### [Assignment]
Here are some records; copy every line that holds the word "Política".

________________________________________

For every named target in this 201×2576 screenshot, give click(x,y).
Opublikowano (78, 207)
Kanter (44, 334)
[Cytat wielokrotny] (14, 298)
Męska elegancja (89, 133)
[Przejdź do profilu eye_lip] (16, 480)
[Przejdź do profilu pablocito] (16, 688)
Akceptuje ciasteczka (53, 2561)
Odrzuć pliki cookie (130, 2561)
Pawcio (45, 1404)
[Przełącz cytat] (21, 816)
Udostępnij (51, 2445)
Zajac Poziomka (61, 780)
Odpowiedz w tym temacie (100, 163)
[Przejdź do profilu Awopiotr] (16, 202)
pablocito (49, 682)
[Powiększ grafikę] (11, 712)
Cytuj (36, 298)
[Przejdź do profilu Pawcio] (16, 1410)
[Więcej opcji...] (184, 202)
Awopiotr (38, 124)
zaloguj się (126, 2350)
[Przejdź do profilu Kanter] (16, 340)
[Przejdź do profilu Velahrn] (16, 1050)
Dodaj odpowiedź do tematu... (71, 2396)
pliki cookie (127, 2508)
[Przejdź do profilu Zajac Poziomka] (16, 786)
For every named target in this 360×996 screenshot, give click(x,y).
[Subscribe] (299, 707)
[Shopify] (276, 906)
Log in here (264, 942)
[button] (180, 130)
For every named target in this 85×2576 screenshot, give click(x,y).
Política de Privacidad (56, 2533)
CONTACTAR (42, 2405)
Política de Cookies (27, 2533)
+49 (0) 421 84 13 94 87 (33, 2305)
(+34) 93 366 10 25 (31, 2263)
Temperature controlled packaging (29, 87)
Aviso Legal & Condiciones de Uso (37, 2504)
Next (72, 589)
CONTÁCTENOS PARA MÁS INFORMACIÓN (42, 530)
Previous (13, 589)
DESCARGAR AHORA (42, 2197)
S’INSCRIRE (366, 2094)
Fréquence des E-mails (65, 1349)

________________________________________

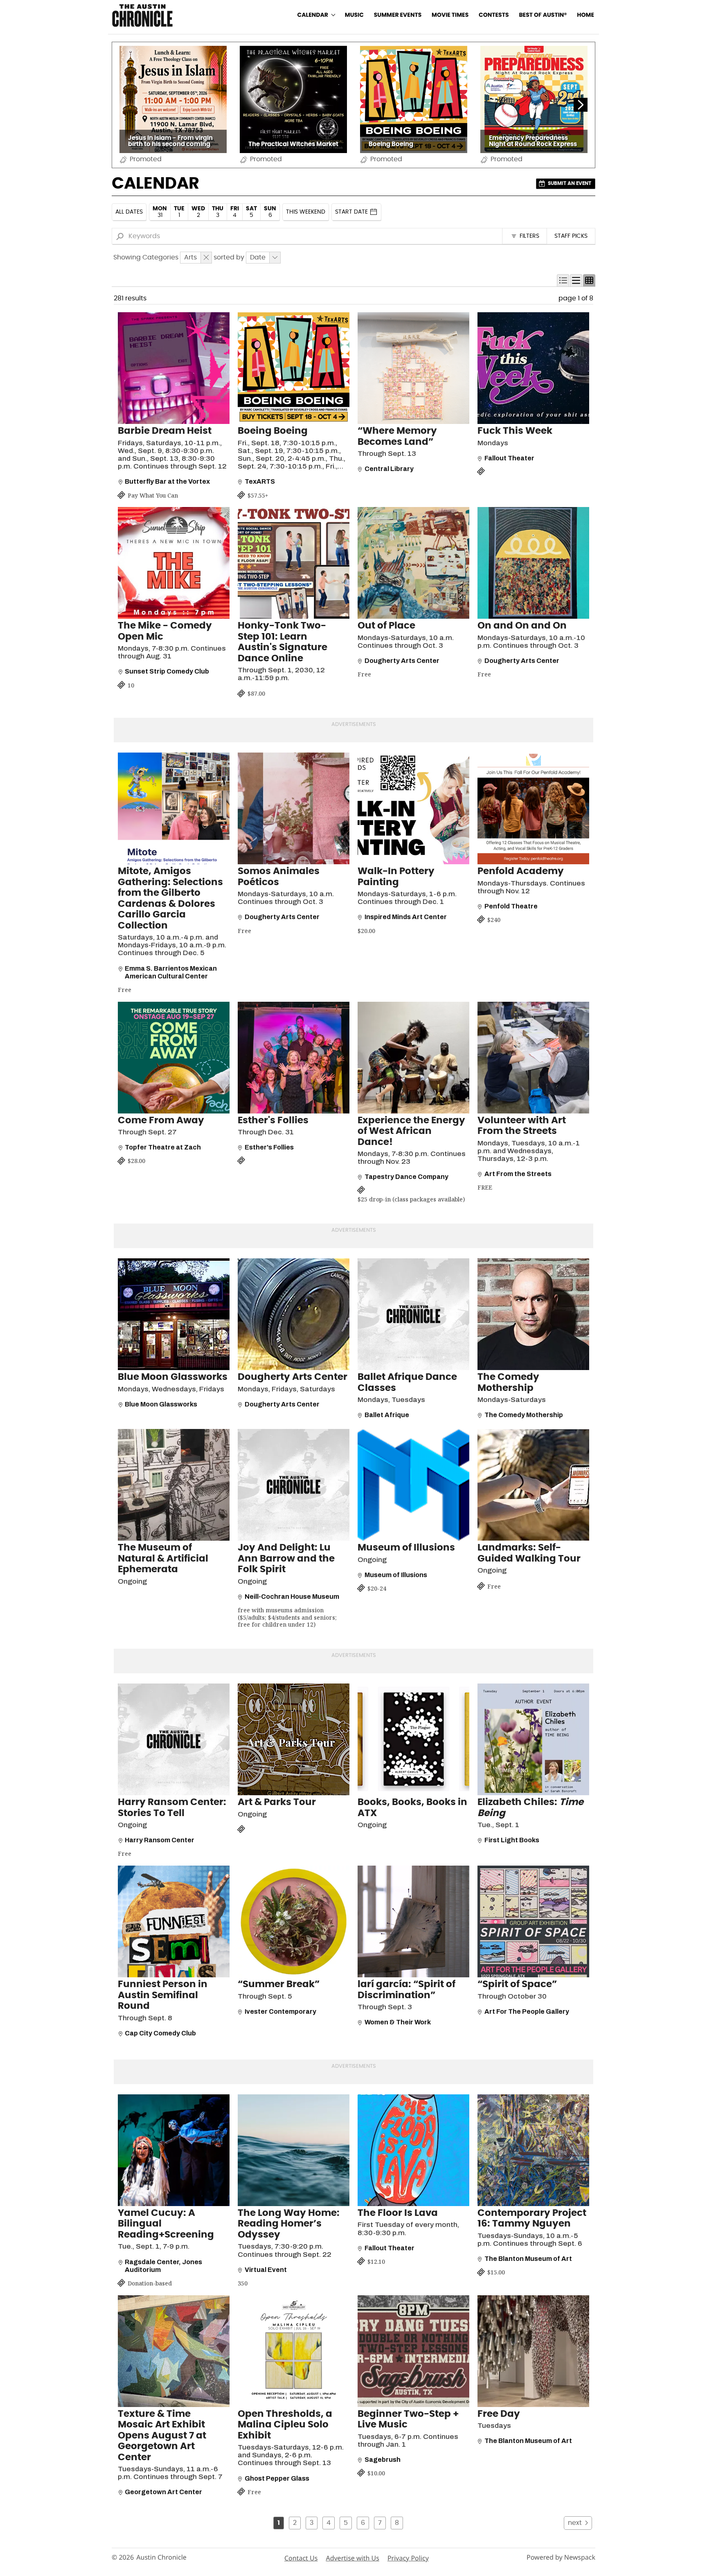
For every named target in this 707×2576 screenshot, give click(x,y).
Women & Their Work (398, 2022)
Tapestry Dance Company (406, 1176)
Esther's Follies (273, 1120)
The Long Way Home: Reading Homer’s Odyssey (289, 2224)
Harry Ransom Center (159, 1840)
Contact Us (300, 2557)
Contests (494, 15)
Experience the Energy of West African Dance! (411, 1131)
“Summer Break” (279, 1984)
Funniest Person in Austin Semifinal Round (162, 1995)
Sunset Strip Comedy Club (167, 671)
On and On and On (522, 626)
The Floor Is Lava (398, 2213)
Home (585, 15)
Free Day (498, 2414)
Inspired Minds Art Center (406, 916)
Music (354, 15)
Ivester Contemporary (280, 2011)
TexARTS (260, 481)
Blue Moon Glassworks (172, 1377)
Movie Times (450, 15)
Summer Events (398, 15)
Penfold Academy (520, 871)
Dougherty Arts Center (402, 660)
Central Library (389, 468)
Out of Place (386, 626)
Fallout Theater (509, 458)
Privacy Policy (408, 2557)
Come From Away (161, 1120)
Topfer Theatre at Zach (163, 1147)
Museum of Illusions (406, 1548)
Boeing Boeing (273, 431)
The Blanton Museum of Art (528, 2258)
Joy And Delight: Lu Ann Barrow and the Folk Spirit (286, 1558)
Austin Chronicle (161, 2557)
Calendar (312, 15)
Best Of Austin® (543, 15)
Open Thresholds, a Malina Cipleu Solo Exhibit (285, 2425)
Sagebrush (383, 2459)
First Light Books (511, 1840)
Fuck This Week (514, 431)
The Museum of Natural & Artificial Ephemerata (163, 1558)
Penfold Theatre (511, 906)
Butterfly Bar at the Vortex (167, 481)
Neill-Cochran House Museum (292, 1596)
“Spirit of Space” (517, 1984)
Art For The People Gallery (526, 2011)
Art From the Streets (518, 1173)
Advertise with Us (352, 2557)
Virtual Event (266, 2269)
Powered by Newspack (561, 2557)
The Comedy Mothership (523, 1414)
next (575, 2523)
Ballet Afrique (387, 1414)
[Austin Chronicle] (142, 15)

________________________________________

### [Answer to this exercise]
Política de Privacidad (56, 2533)
Política de Cookies (27, 2533)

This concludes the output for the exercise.